Según un informe publicado por el Instituto para el Diálogo Estratégico, con sede en el Reino Unido, al menos 550 mujeres de Europa Occidental se trasladaron hasta Siria e Irak para vincularse con el grupo extremista. La mayoría viajó desde países como Reino Unido, Holanda, Francia y Austria. Y a ellas se les suman las tres adolescentes que asistían a un colegio de Londres y que esta semana decidieron trasladarse a Siria.

“Estas mujeres se sienten atraídas por las promesas hechas por EI respecto a la salvación y valor a los ojos de Alá. Creen que al convertirse en una muhajirah (una inmigrante) por la causa yihadista, están cumpliendo con su deber religioso”, explicó a PERFIL la francesa Laetitia Bucaille, especialista en cuestiones islámicas.
Las muhajirahs crearon una presencia significativa en redes sociales como Twitter, donde alientan a más mujeres a tomar la hijra –camino de Mahoma– y unirse a EI. Su deber, una vez que prometen lealtad, es casarse con un mujahid –combatiente masculino en la Yihad– y apoyarlo en el hogar.

“En estos casos, la ideología islamista promueve la separación de los sexos y confiere a las mujeres el rol de procrear, educar y cuidar a los niños en el hogar.
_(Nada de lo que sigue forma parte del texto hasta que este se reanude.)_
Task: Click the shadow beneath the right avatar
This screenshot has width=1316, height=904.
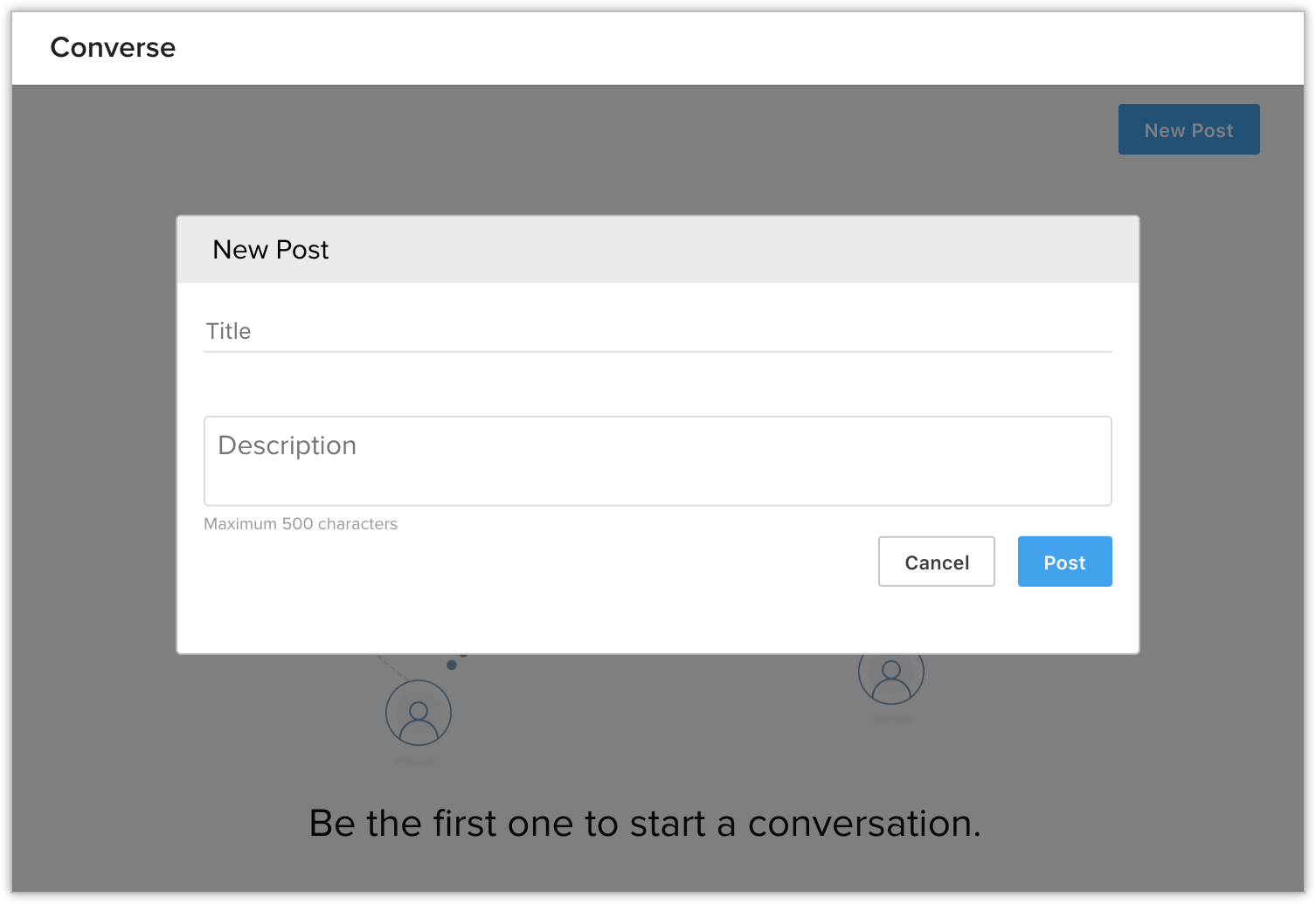Action: coord(890,721)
Y debe aparecer lo menos posible dentro de la esfera pública”, detalló Bucaille, profesora de la Universidad de Columbia, en Nueva York.
Mientras el grupo continúa expandiendo su territorio, su atractivo para las mujeres jóvenes se convirtió en una táctica exitosa para reclutarlas.
Las mujeres como Umm Ubaydah sienten satisfacción por someterse a sus maridos y vivir bajo el código de la ley Sharia, que es conocida por restringir derechos de las mujeres.

“Tienen como objetivo tenerlas de soporte moral o sexual. Pero al mismo tiempo la idea es entrenar el máximo posible de gente con ellos”, explicó Bucaille.
“¿Qué tan fuerte puede ser la persuasión del grupo para que las mujeres quieran luchar por una causa que las pone en riesgo?”.
En una época en la que la igualdad de género y los derechos humanos son temas debatidos con importancia en todo el mundo, grupos como EI reclutan con éxito no sólo los que considera que son los miembros superiores de la sociedad –hombres yihadistas–, sino también las mismas mujeres que ellos se esfuerzan para oprimir.